Online-Handel

Software für Antiquare – ein Gespräch mit Thomas Benedix

11. Mai 2010
von Börsenblatt
Der EDV-Dienstleister Thomas Benedix (Köln) hat im Dezember 2009 die PALgroup mit der Software PALplus übernommen. Wir fragten ihn nach seinen Plänen bezüglich der Antiquariatssoftware.

Thomas Benedix arbeitet seit 1995 freiberuflich in diversen Branchen als EDV-Berater und Softwareentwickler. Für die Genossenschaft der Internet-Antiquare e. G. (GIAQ) übernahm er die Erstellung des Internetportals "prolibri.de" (heute: antiquariat.de), das im März 2005 startete. Aktuell betreut Benedix – neben weiteren Kunden – die GIAQ in allen technischen Fragen zu antiquariat.de und ist Webmaster der Seite. Im Dezember 2009 hat er zusätzlich die PALgroup mit der Antiquariatssoftware PALplus übernommen.
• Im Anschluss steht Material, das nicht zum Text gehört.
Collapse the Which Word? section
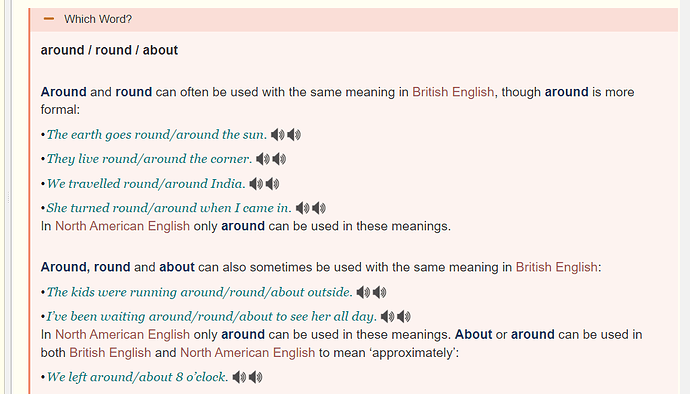The image size is (690, 394). (49, 19)
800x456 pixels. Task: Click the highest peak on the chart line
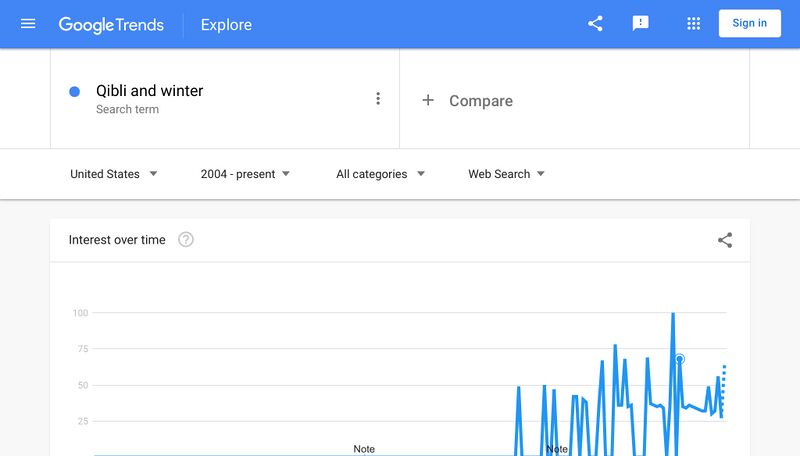point(673,314)

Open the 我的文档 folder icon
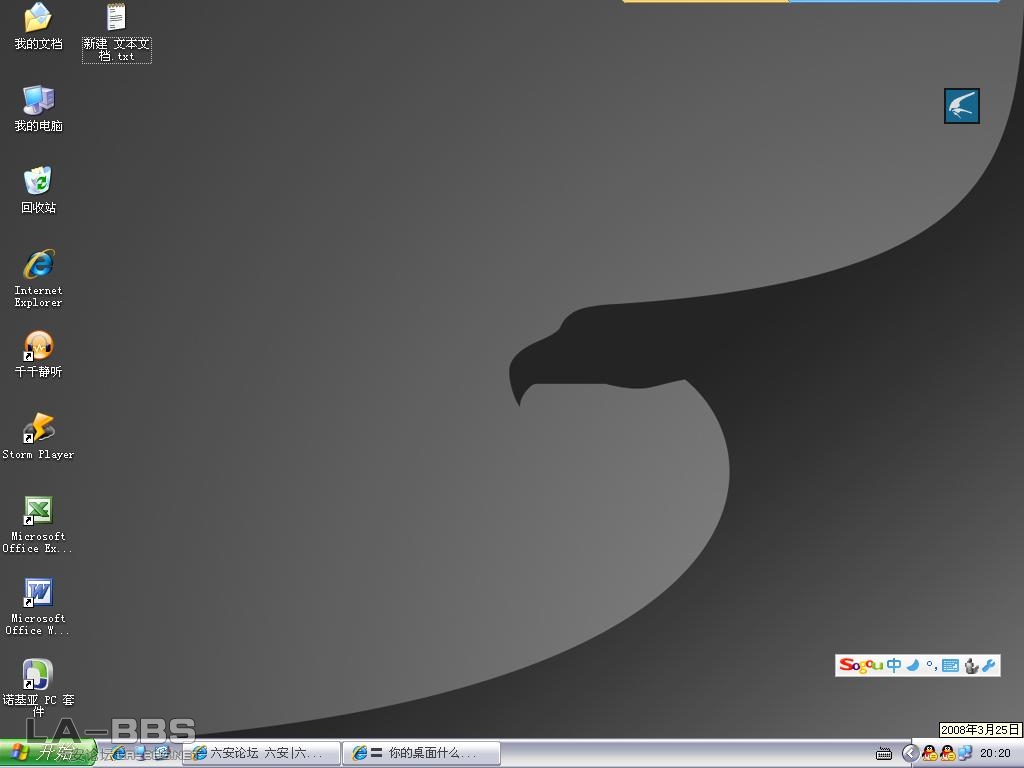click(x=38, y=18)
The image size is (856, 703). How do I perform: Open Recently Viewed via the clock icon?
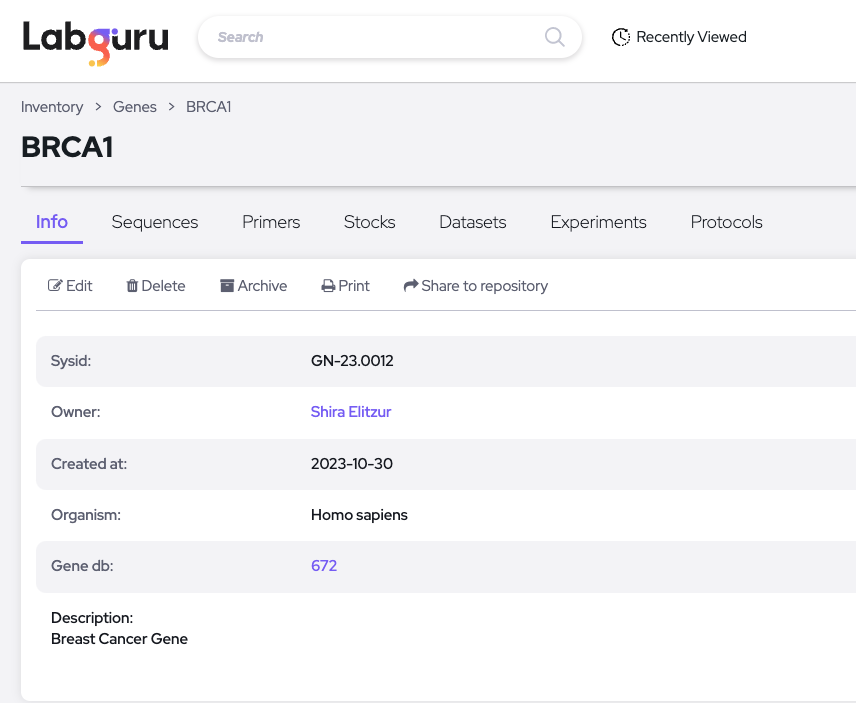tap(621, 36)
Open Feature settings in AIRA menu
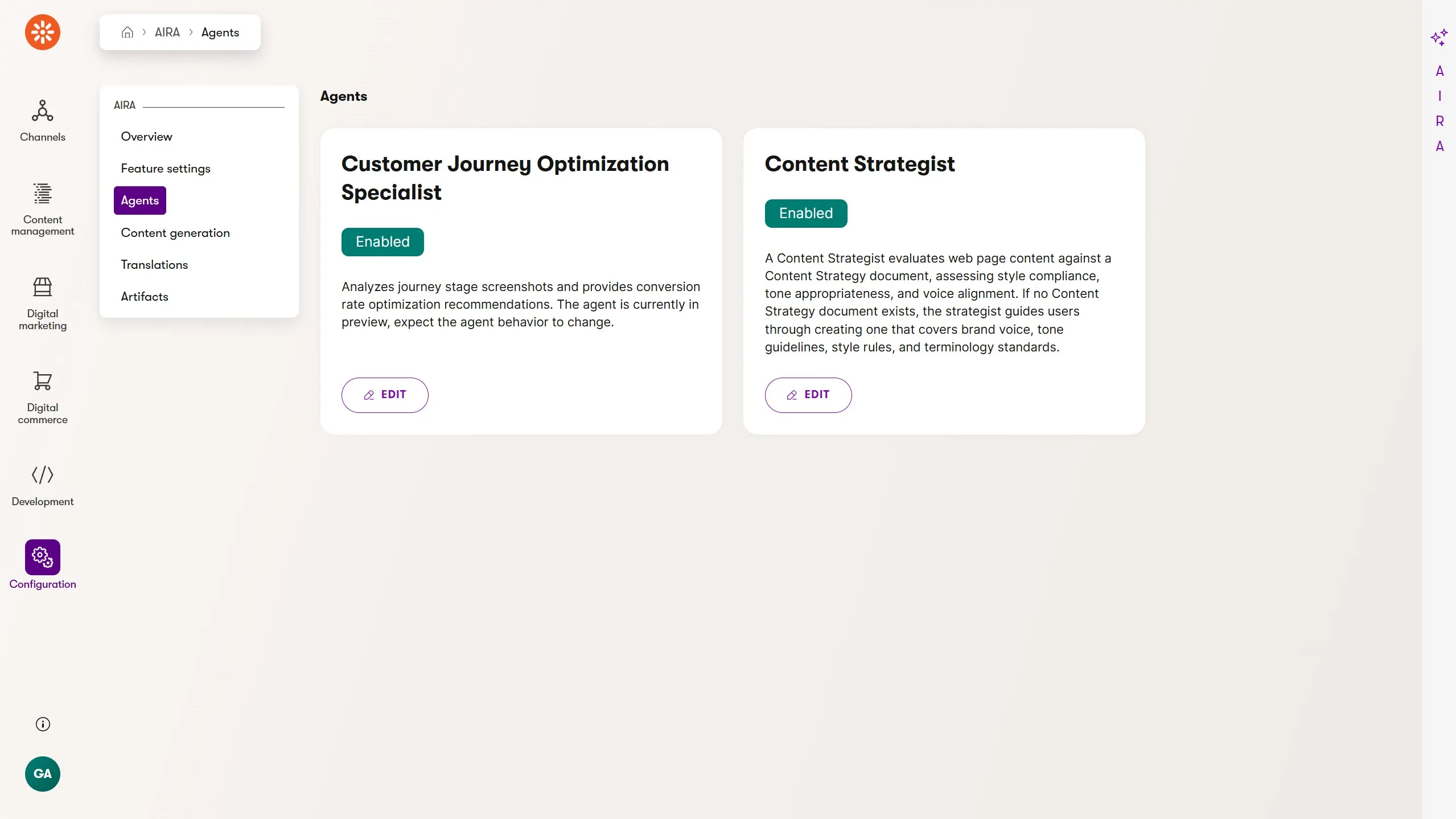The height and width of the screenshot is (819, 1456). (166, 169)
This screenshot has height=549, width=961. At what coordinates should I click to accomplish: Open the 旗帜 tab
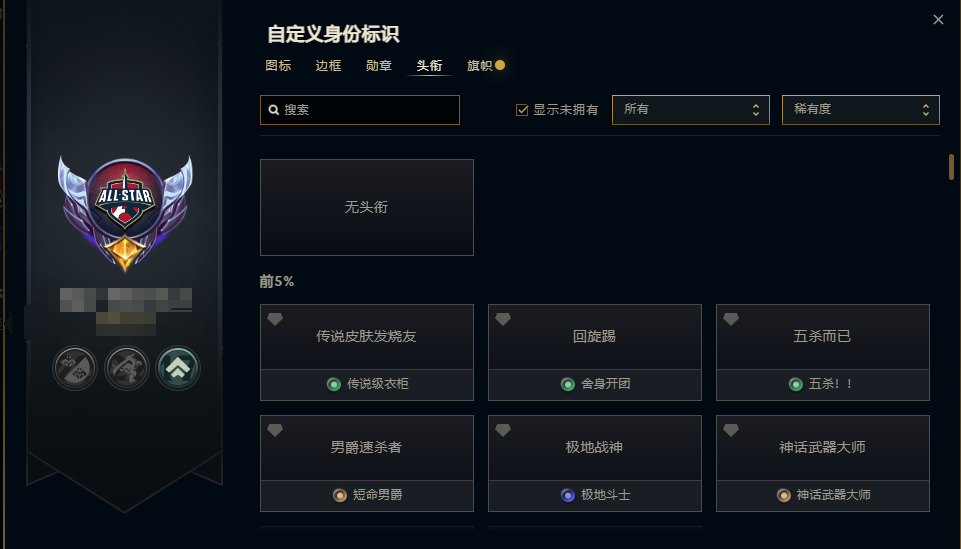[479, 66]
Seit wann beschäftigen Sie sich mit der Entwicklung von Antiquariatssoftware?

Thomas Benedix: Seit 2003 arbeite ich mit der GIAQ zusammen und bin seitdem mit der bei  Händlern eingesetzten Antiquariatssoftware konfrontiert. Ich wollte mir von Anfang an ein Bild von den Systemen vor Ort verschaffen, da ja das Antiquariatsportal antiquariat.de als Verlängerung der heimischen Software angesehen werden kann. Meine umfangreiche Erfahrung aus Bibliotheken und vor allem den Verwaltungsregistraturen war mir sehr hilfreich beim Blick auf die Ordnungssysteme in Antiquariaten. Schnell sah ich hier, worauf es ankommt und vor allem, wo es mangelt. Wir haben bei der Programmierung von prolibri.de (heute: antiquariat.de) große Anstrengungen darauf verwenden müssen, die Strukturmängel der angelieferten Angebotsdaten auszugleichen.
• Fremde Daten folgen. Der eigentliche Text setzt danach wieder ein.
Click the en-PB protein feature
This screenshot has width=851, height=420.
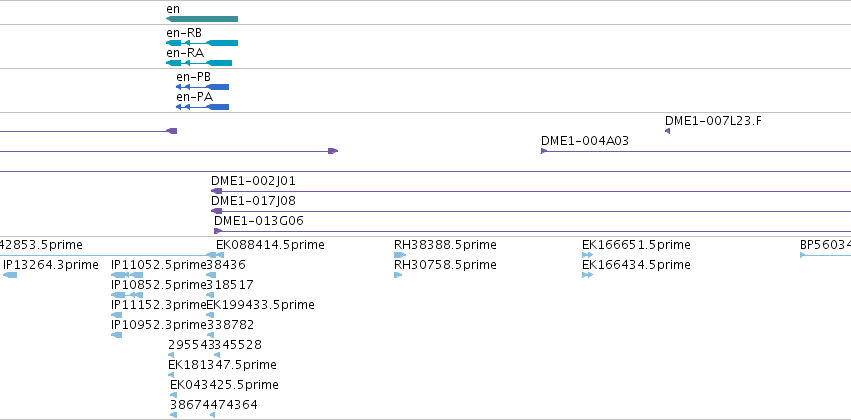point(202,87)
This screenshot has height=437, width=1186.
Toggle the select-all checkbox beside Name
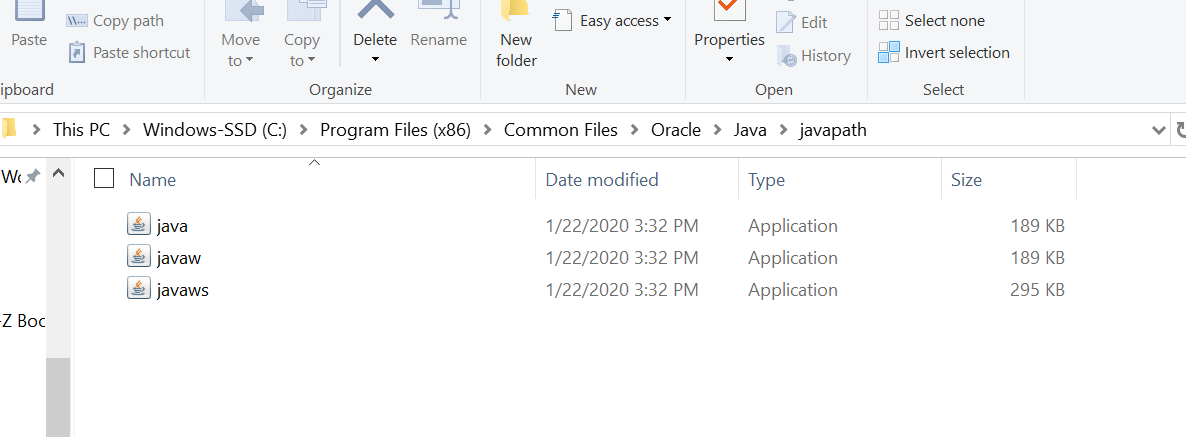104,179
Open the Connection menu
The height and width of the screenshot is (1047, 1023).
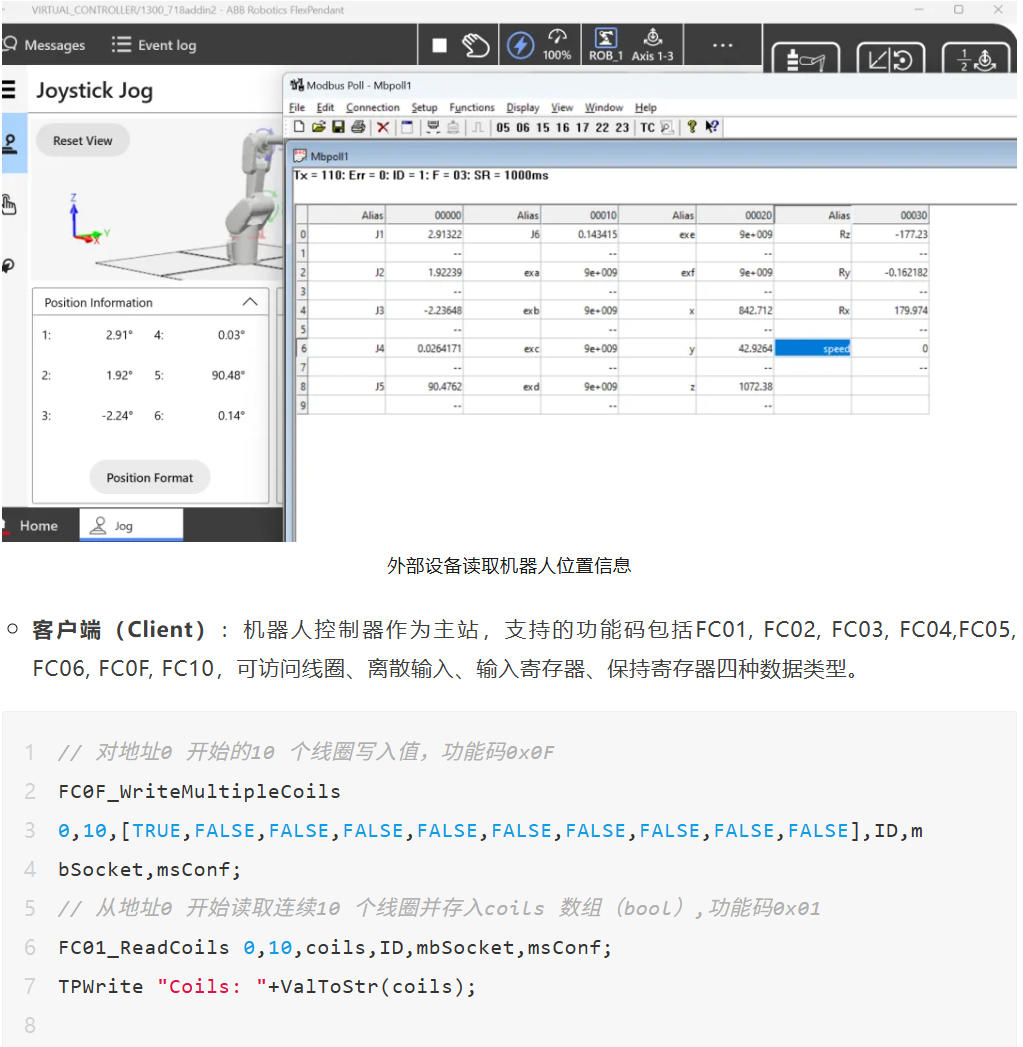click(372, 108)
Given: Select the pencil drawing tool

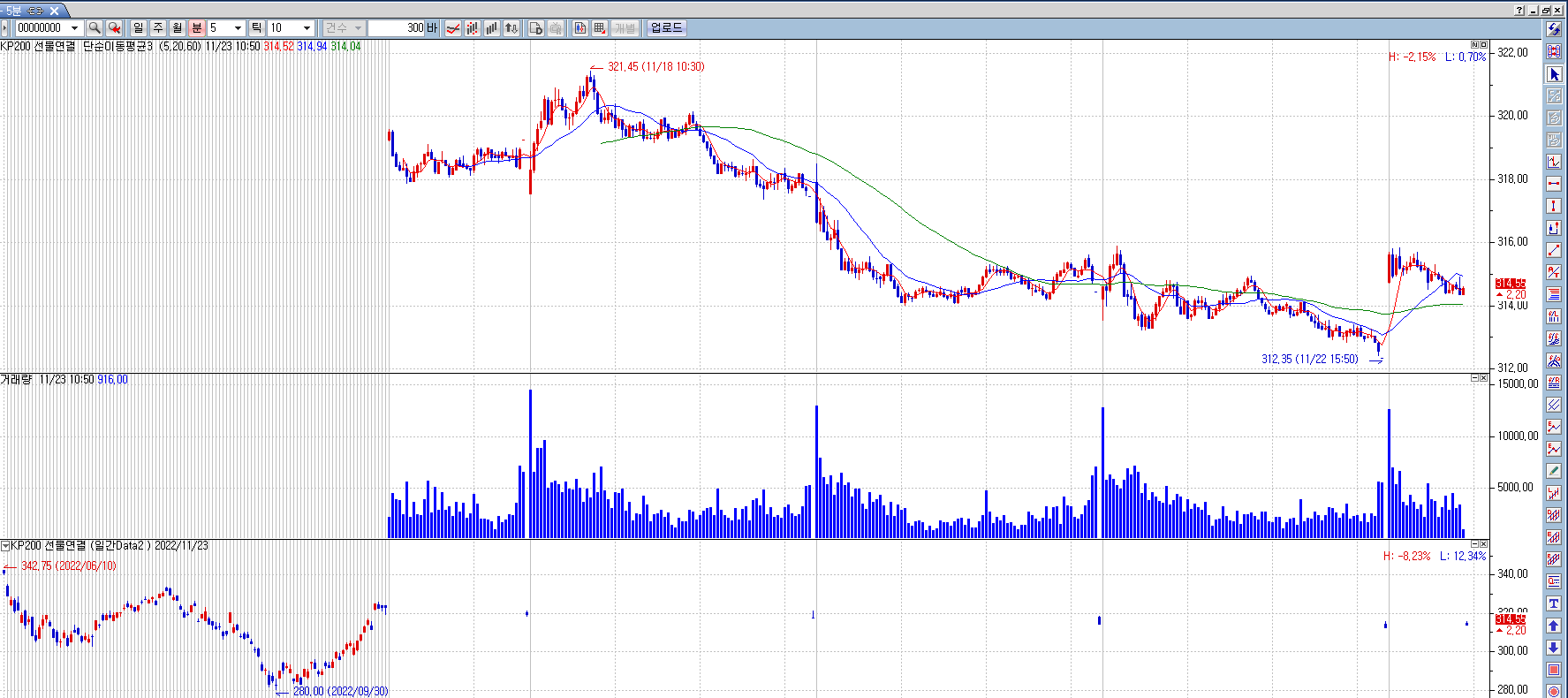Looking at the screenshot, I should (1554, 471).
Die Idee, eine Antiquariatssoftware zu erstellen, ist schon in 2005 entstanden, also lange vor der PALplus-Übernahme. Üblicherweise wird heute eine Branchensoftware lokal betrieben, wie dies jetzt schon seit gut 25 Jahren mit PCs gemacht wird. Man kann sie aber auch über das Internet als Service (Software as a Service/SaaS) organisieren, wie dies schon seit einigen Jahren propagiert wird. Ich fühle mich in beiden Bereichen zu Hause und habe einige Zeit darauf verwendet, auszuloten, was die beste Lösung für ein heutiges Antiquariat ist. Viele Gespräche mit Antiquaren ergaben, dass ein großes Misstrauen gegenüber einem gemeinsam mit anderen Antiquariaten geteilten Datenbankserver besteht. Die Kundendaten, also das Kapital eines Antiquariats, "gehören nicht auf einen öffentlich zugänglichen Internetserver…", eine oft gehörte Meinung. Die zu erstellende Software muss also beides liefern, lokale und zentrale, über das Internet organisierte Verfügbarkeit.

Ende 2009 haben Sie den Softwarebereich der PALgroup mit dem Programm PALplus übernommen. Was sind Ihre Pläne in Bezug auf die Entwicklung dieser Software?

Mit PALplus habe ich seit circa einem Jahr (Sommer 2009) zu tun, also schon einige Zeit bevor ich die Software übernommen habe. Arnulf Liebing hatte gesehen, dass seine Software, die er im Jahre 2002 entwickeln ließ, mittlerweile technisch nicht mehr zeitgemäß war. Das liegt im Wesentlichen am verwendeten Programmiersystem (Borland Delphi/BDE), dessen Zeit abgelaufen ist. Vor zehn Jahren war es eine sehr gute Wahl, so ist die PAL-Software ja auch nicht die einzige Antiquariatssoftware am Markt, die mit dieser veralteten Programmiersprache erstellt wurde. Arnulf Liebing zog mich im Sommer 2009 hinzu, um die Software neu zu entwickeln. Es war dann nur folgerichtig, dass ich nach seinem Tod im November die Software komplett übernommen habe.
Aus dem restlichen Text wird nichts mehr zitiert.